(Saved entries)
* * * *
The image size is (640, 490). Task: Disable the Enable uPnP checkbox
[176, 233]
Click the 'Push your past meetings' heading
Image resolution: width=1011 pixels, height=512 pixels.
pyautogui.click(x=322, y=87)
* * * *
WHAT TO PRODUCE:
Please print each entry once more, exactly as it reads.

TASK SOLUTION:
The image size is (640, 490). Task: Disable the Enable uPnP checkbox
[176, 233]
Click the 'Push your past meetings' heading
Image resolution: width=1011 pixels, height=512 pixels.
pyautogui.click(x=322, y=87)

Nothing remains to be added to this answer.